* **THE INPUT**

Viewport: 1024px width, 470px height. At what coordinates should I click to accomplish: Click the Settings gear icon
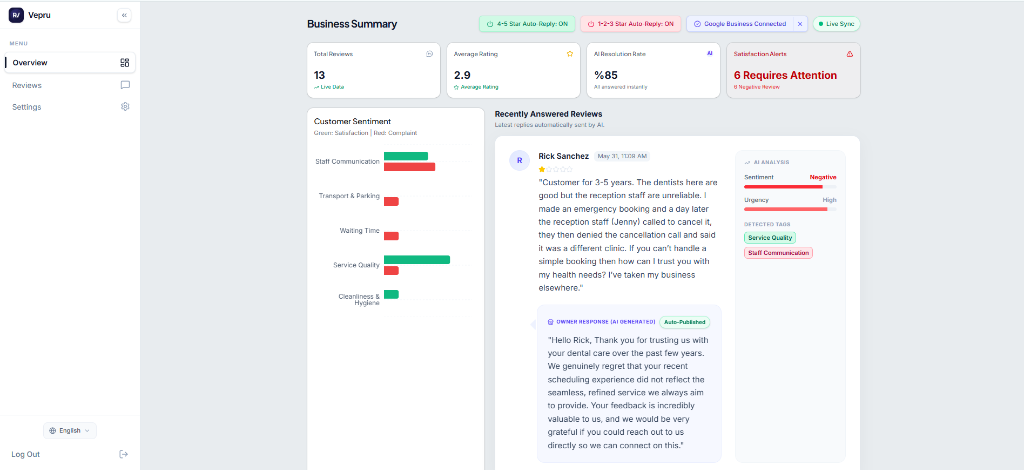point(125,106)
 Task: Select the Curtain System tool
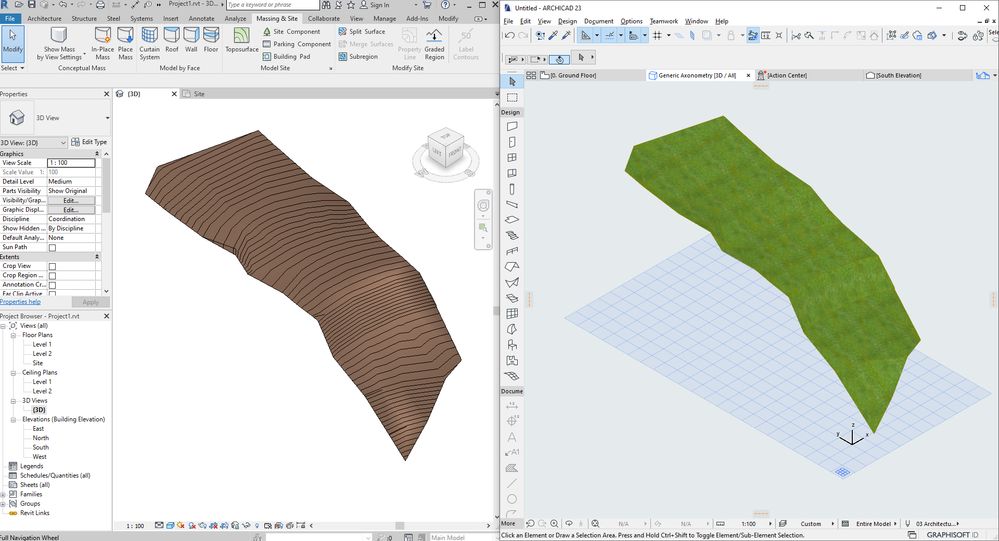(149, 44)
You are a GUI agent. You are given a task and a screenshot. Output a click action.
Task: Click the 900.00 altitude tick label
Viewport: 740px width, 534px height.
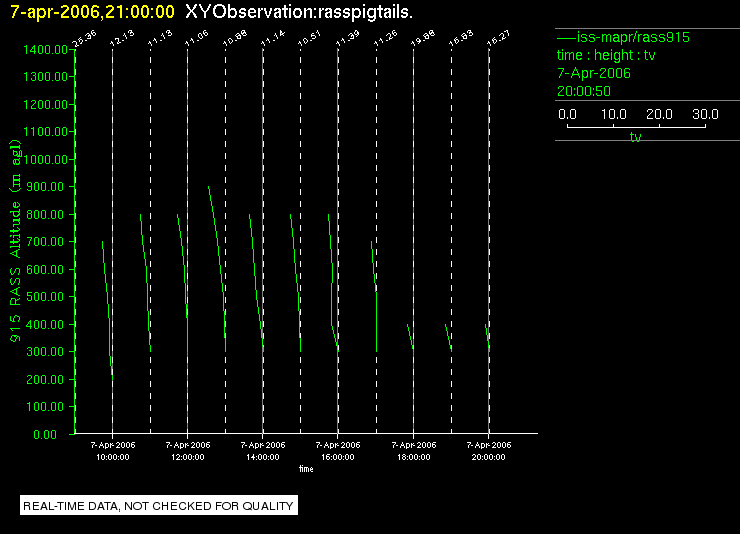click(x=45, y=187)
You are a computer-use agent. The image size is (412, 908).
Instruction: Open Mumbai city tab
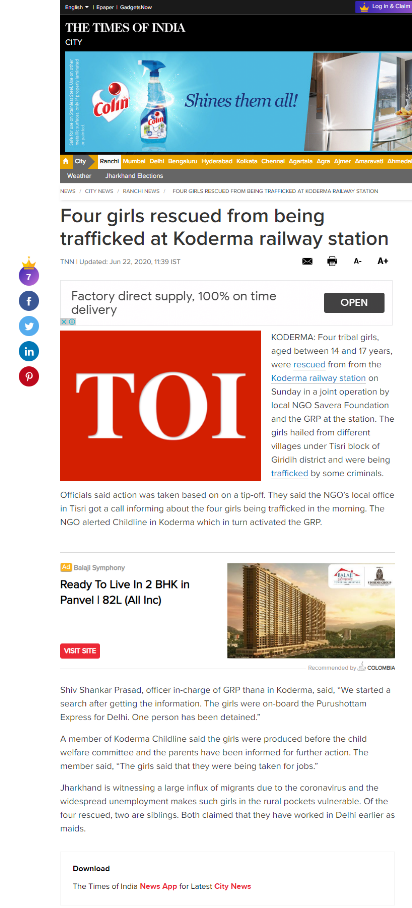[x=134, y=161]
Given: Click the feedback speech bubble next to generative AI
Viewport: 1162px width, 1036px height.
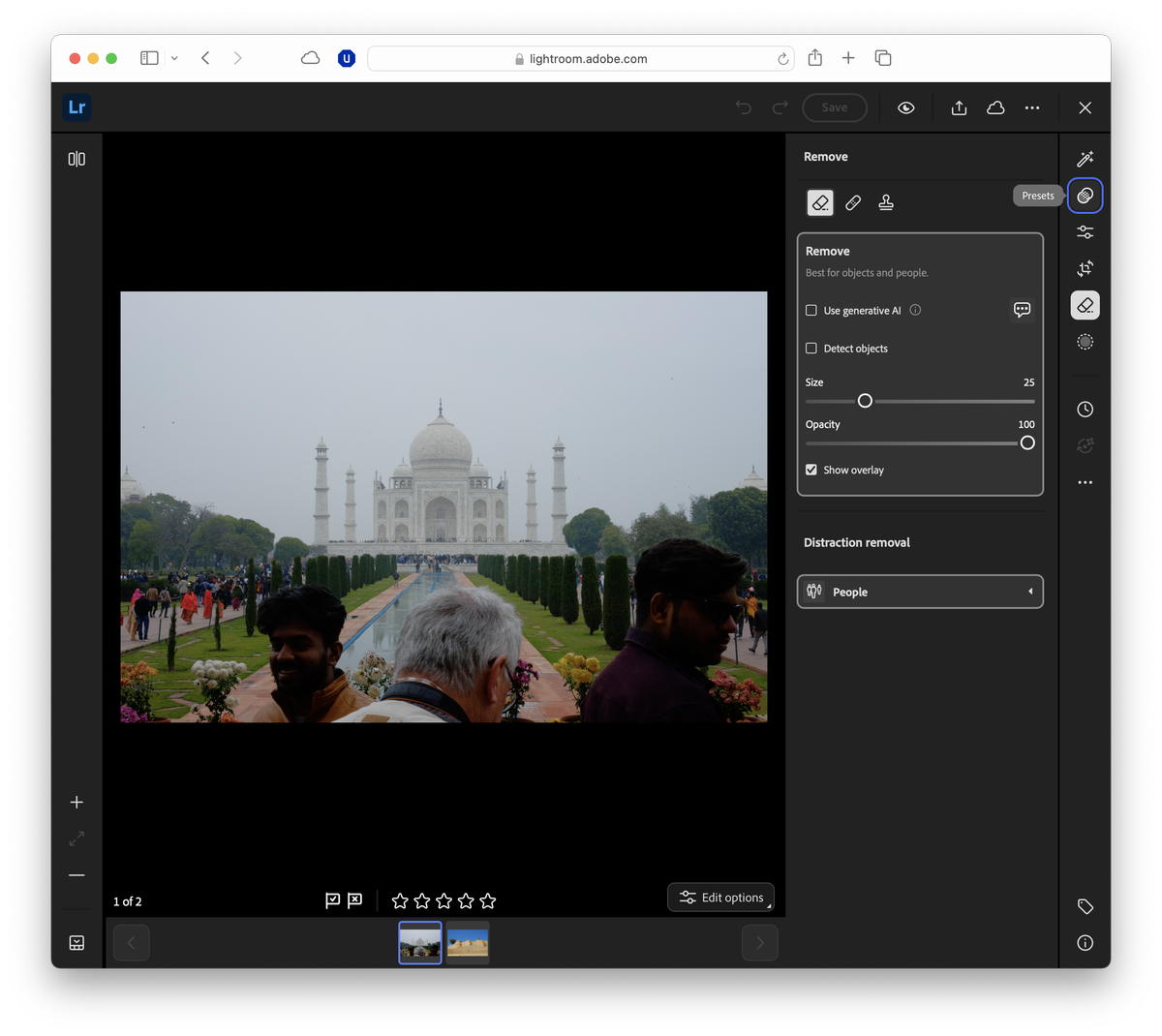Looking at the screenshot, I should click(1022, 309).
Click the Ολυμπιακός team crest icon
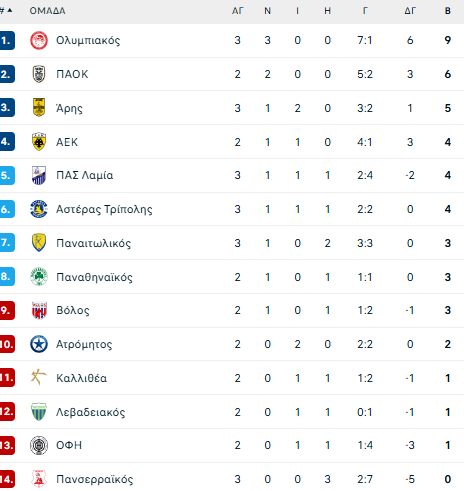The image size is (464, 491). 39,41
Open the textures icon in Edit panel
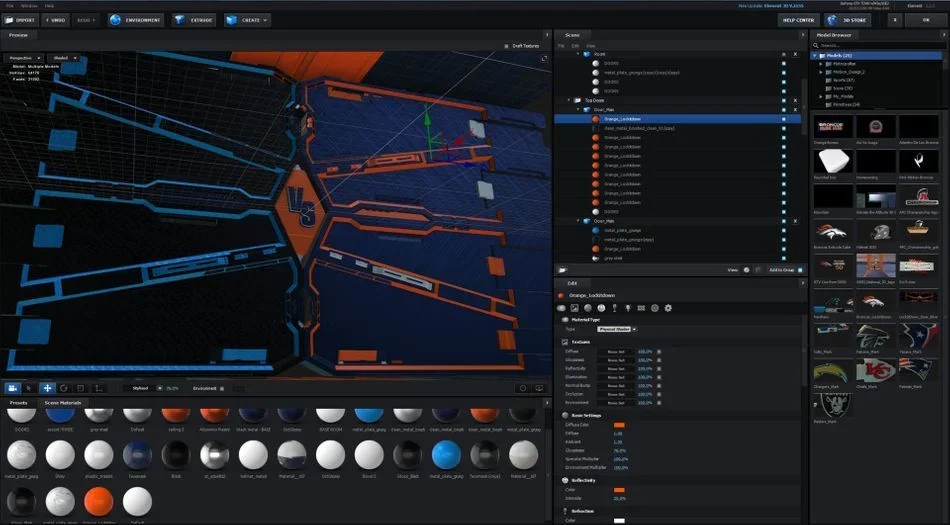The height and width of the screenshot is (525, 950). tap(574, 308)
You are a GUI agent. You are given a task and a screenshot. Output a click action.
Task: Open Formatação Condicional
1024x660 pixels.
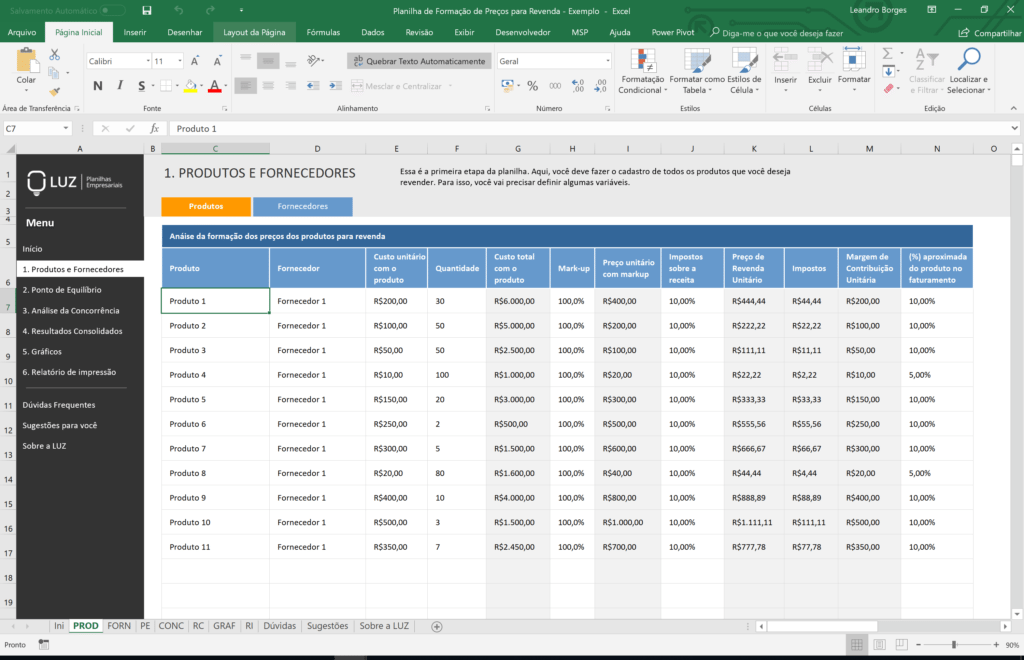pos(642,70)
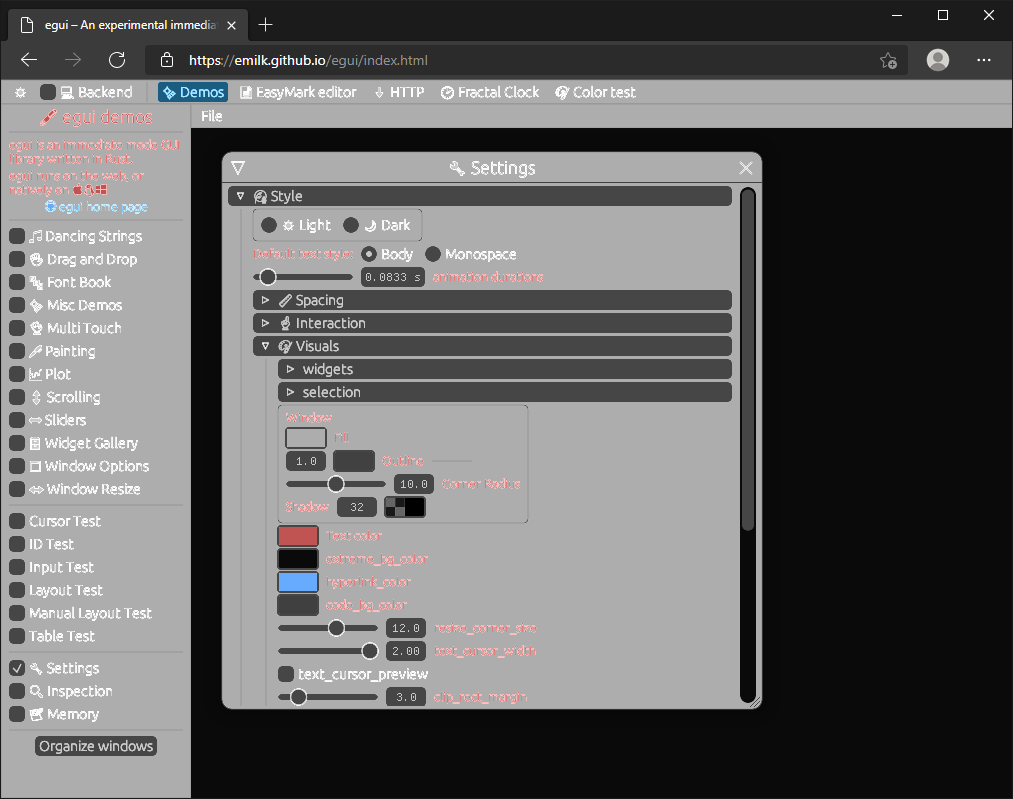Image resolution: width=1013 pixels, height=799 pixels.
Task: Click the arrows icon beside Sliders
Action: pos(36,420)
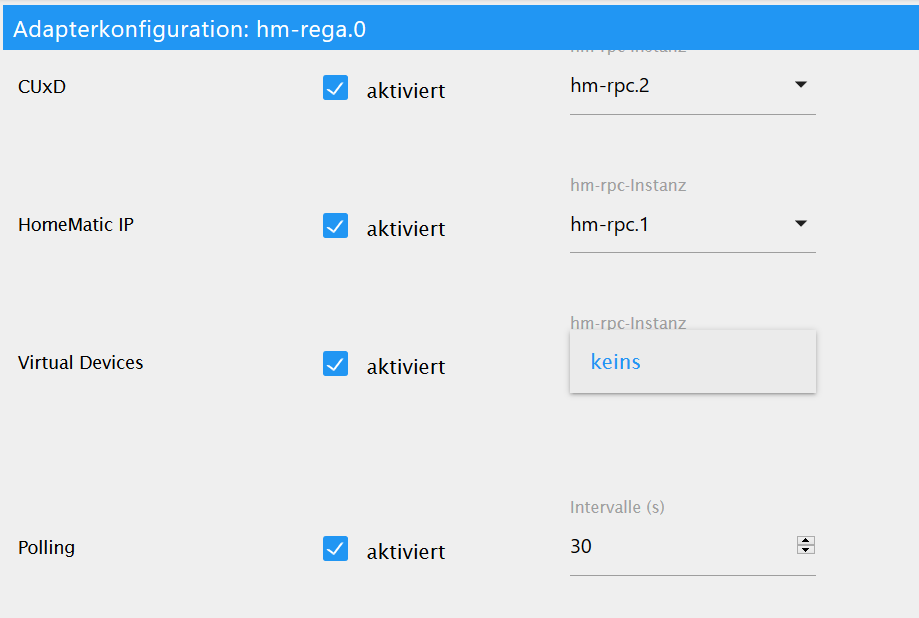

* **TASK TO CARRY OUT**
Give back the listing word for word, minus its images.

* **THE ANSWER**
Viewport: 1024px width, 470px height. At what coordinates should I click to accomplish: Click the Settings gear icon
point(125,106)
 Task: Select the Curtain System tool
(149, 44)
You are a GUI agent. You are given a task and a screenshot. Output a click action.
Task: Click the 900.00 altitude tick label
Viewport: 740px width, 534px height.
click(x=45, y=187)
You are a computer-use agent. The image size is (412, 908).
Instruction: Open Mumbai city tab
[x=134, y=161]
Given: Click the feedback speech bubble next to generative AI
Viewport: 1162px width, 1036px height.
Looking at the screenshot, I should click(1022, 309).
Click the Ολυμπιακός team crest icon
The image size is (464, 491). 39,41
Open the textures icon in Edit panel
The height and width of the screenshot is (525, 950). tap(574, 308)
You are a GUI agent. You are given a task and a screenshot. Output a click action.
Task: Open Formatação Condicional
1024x660 pixels.
pos(642,70)
Image resolution: width=1013 pixels, height=799 pixels.
Task: Click the arrows icon beside Sliders
Action: pos(36,420)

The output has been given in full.